• _WHAT TO WORK ON_
Only one stretch of the listing below is wanted. Give it again exactly, from the line with "Holky na sex v Praze (40, 2531)" through the line with "sTechnologie.eu (28, 2357)".

---------------

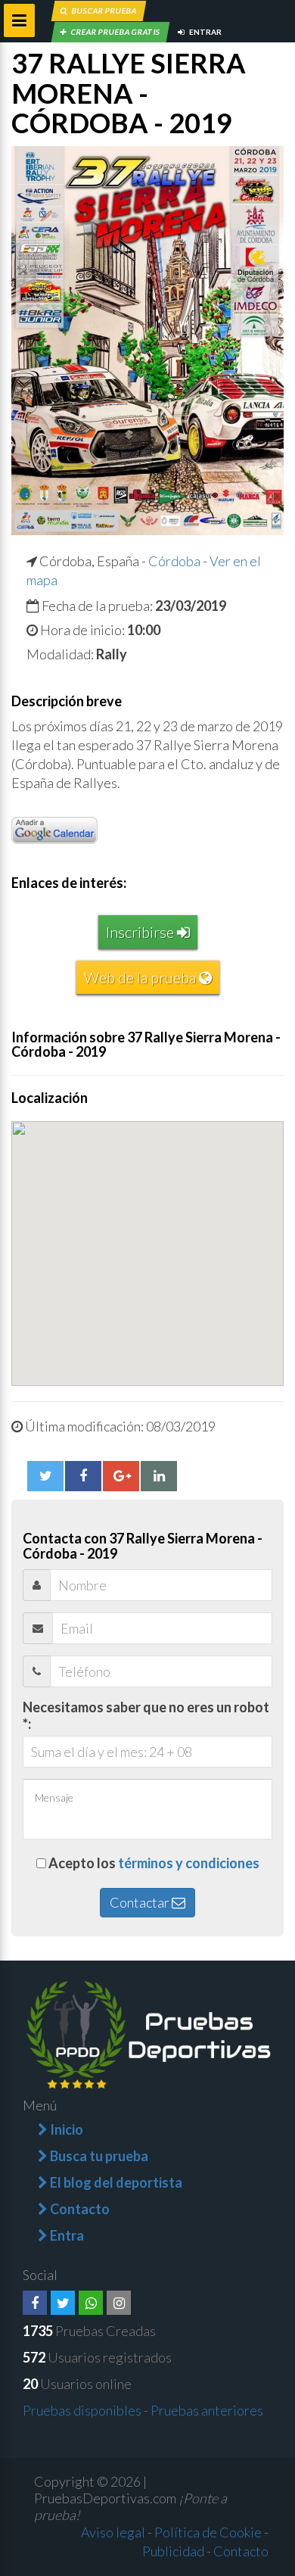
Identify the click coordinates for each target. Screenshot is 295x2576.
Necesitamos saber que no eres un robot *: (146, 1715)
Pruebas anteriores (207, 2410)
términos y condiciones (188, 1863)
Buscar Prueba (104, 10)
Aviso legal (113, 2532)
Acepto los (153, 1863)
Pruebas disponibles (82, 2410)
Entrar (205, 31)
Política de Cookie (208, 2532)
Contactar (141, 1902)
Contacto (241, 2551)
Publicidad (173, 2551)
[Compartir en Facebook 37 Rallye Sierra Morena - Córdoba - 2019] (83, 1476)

---------------

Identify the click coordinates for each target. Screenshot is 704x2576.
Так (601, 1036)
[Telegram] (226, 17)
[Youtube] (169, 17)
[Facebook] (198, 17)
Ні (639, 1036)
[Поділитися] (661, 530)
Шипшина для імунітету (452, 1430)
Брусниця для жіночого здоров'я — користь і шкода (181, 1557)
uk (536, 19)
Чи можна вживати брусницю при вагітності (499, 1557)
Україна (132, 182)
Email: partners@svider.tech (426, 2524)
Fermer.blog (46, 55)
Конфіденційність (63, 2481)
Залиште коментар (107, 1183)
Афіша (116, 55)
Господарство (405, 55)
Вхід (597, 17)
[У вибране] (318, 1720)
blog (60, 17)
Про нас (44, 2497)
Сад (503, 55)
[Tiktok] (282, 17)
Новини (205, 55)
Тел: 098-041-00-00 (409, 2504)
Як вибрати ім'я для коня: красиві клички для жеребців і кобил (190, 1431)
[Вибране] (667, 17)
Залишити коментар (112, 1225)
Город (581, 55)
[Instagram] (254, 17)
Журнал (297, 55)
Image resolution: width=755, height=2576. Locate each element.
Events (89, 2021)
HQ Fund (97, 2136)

---------------

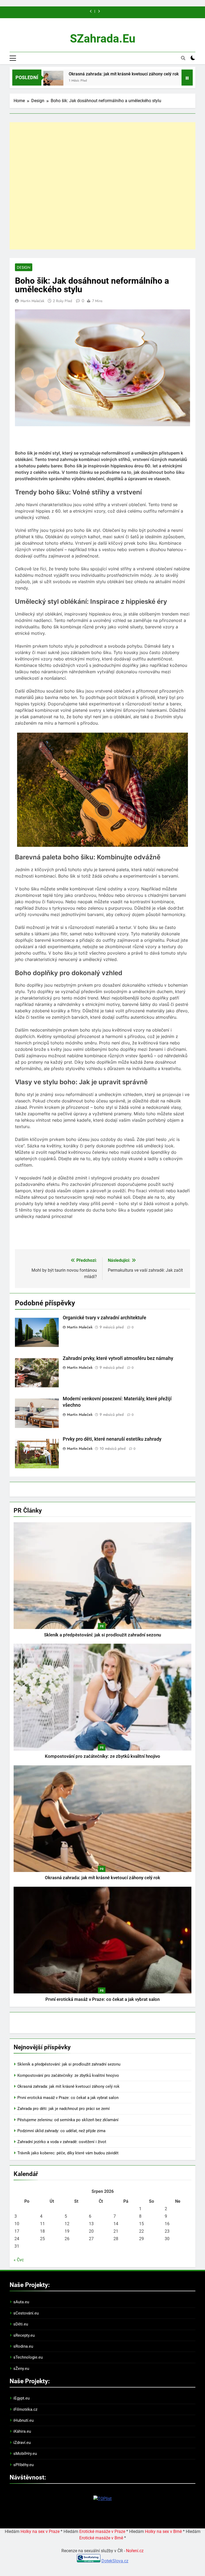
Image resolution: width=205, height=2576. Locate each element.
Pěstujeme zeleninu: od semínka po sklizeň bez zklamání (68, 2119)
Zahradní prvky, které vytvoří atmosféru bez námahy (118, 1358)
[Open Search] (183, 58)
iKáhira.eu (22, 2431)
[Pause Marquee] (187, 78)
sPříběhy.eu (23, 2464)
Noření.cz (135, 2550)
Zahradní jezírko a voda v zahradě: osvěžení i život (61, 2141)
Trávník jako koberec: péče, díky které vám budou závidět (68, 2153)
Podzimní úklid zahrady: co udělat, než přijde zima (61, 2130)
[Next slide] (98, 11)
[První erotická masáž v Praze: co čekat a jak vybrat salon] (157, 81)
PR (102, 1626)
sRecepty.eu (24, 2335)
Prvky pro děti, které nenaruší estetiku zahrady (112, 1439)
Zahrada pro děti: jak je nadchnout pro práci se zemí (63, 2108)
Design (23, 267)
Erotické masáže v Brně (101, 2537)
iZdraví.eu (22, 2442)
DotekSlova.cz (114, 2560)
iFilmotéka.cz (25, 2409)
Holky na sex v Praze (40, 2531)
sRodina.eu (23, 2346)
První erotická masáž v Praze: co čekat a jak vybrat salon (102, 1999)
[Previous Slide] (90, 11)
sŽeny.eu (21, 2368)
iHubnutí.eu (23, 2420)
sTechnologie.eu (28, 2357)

---------------

• _TASK SOLUTION_
Holky na sex v Praze (40, 2531)
sRodina.eu (23, 2346)
První erotická masáž v Praze: co čekat a jak vybrat salon (102, 1999)
[Previous Slide] (90, 11)
sŽeny.eu (21, 2368)
iHubnutí.eu (23, 2420)
sTechnologie.eu (28, 2357)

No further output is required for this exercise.